## Goal A
Can you recast the Source data rows, from the line with "فیش حج (250, 190)" up to and including the line with "درباره خرید زندگی (538, 76)", as a numbered list with any blank lines left out?

## Source
▼

Statement by the Board of Directors of Haldex in relation to the public cash offer by ZF


The Board of Directors of Haldex unanimously recommends that the shareholders of
Haldex accept the offer by ZF.
BACKGROUND

This statement (the “Statement”) is made by the Board of Directors (the “Board”)
of Haldex Aktiebolag (“Haldex” or the “Company”) pursuant to Section II.19 of
Nasdaq Stockholm’s Takeover Rules (the “Takeover Rules”).

ZF Friedrichshafen AG, through its wholly-owned subsidiary ZF International B.V.
(“ZF”) has today announced a public cash offer to Haldex’s shareholders to
transfer their shares in Haldex to ZF (the “Offer”). ZF is offering SEK 100.00
per Haldex share (the “Cash Consideration”), which corresponds to a total offer
value of approximately SEK 4,411 million.

The Cash Consideration represents a premium of approximately:

  ·  34.4% per share compared to the volume-weighted average price for the
Haldex share on Nasdaq Stockholm during the three months prior to the
announcement of SAF-HOLLAND GmbH’s public cash offer announced on 14 July 2016
to Haldex’s shareholders to transfer their shares in Haldex to SAF-HOLLAND
(14.9% per share compared to the volume-weighted average price during the three
months prior to 4 August 2016);
  ·  43.7% per share compared to the volume-weighted average price for the
Haldex share on Nasdaq Stockholm during the six months prior to the announcement
of SAF-HOLLAND’s offer on 14 July 2016 (29.5% per share compared to the volume
-weighted average price during the six months prior to 4 August 2016); and
  ·  17.3% per share compared to the closing price of SEK 85.25 for the Haldex
share on Nasdaq Stockholm on 13 July 2016, which was the last trading day prior
to the announcement of SAF-HOLLAND’s offer (the Offer represents a 4.1% per
share discount compared to the closing price of SEK 104.25 for the Haldex share
on Nasdaq Stockholm on 3 August 2016, which was the last trading day prior to
the announcement of the Offer).

The acceptance period of the Offer is expected to commence on or around 22
August 2016 and expire on or around 30 September 2016, subject to any
extensions.

▲

## Goal B
How would you translate this sentence from the Haldex board statement into Spanish: "The Board of Directors of Haldex unanimously recommends that the shareholders of Haldex accept the offer by ZF."

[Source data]
▼

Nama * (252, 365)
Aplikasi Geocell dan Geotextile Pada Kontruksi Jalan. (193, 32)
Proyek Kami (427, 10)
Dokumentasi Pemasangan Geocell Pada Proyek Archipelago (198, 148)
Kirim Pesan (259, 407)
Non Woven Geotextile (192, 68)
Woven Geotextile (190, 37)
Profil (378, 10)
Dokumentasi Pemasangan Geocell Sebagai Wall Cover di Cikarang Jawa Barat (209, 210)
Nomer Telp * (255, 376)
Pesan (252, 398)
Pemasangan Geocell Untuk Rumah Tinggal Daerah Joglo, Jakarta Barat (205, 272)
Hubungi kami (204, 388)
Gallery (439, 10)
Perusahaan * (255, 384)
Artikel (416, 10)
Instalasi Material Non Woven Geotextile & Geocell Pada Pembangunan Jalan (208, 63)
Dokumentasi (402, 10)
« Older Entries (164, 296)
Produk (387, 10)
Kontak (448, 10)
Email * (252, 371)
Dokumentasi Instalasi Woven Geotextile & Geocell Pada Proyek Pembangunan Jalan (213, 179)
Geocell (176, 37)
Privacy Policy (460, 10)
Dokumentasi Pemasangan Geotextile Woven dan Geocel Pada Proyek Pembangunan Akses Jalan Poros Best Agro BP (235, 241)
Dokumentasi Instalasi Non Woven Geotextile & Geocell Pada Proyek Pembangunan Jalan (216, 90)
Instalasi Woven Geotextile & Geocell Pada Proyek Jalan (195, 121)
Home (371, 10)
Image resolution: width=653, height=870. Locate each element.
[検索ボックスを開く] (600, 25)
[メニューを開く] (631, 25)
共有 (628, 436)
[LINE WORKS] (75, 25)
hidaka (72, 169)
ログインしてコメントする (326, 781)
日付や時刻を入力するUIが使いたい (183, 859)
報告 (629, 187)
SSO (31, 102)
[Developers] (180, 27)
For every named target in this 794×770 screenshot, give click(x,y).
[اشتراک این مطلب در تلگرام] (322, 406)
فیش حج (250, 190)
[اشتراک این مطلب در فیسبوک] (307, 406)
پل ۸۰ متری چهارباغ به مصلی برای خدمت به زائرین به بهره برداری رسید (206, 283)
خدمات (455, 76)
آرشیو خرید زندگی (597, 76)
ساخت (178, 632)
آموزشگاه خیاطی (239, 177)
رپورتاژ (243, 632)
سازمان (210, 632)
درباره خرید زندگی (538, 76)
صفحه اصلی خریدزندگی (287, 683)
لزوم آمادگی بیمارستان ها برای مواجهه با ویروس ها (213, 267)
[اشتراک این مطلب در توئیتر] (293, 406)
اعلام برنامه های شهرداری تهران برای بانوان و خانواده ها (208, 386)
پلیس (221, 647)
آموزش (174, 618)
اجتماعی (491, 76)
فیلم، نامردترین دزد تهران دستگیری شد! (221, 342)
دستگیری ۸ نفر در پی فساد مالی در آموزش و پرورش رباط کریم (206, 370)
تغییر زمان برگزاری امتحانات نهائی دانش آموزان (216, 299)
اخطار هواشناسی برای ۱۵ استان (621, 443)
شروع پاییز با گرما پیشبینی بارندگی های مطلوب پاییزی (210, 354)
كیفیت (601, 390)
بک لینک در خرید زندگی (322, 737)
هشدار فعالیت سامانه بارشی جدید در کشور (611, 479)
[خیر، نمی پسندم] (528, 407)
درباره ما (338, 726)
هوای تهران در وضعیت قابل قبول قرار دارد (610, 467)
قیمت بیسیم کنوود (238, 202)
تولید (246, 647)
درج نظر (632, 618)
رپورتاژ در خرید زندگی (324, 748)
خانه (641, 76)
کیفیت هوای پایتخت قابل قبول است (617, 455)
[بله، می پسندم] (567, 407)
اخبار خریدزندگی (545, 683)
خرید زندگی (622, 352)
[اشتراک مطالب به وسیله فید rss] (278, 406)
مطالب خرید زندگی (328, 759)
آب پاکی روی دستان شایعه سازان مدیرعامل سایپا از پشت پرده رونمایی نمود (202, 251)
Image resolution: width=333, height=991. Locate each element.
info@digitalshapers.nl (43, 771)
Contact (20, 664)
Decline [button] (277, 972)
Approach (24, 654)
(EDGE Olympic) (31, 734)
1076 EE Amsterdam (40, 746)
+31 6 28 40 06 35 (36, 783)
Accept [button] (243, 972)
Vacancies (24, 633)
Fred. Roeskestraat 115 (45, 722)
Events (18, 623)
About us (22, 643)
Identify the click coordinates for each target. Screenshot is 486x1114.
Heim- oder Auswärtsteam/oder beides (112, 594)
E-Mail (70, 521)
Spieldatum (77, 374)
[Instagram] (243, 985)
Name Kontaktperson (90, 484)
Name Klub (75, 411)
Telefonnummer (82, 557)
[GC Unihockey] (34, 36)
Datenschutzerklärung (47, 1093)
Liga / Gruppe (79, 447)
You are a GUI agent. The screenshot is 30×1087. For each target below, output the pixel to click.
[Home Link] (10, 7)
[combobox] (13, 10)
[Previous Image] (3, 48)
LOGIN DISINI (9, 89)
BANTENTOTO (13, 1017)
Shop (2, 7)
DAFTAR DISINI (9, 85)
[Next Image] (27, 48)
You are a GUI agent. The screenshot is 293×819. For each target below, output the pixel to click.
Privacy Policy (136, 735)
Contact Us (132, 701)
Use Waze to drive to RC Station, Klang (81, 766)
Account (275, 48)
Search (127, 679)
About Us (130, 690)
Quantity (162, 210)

▲

## Solution A
1. فیش حج (250, 190)
2. [اشتراک این مطلب در فیسبوک] (307, 406)
3. پل ۸۰ متری چهارباغ به مصلی برای خدمت به زائرین به بهره برداری رسید (206, 283)
4. خدمات (455, 76)
5. آرشیو خرید زندگی (597, 76)
6. ساخت (178, 632)
7. آموزشگاه خیاطی (239, 177)
8. رپورتاژ (243, 632)
9. سازمان (210, 632)
10. درباره خرید زندگی (538, 76)

## Solution B
El Consejo de Administración de Haldex recomienda por unanimidad que los accionistas de Haldex acepten la oferta de ZF.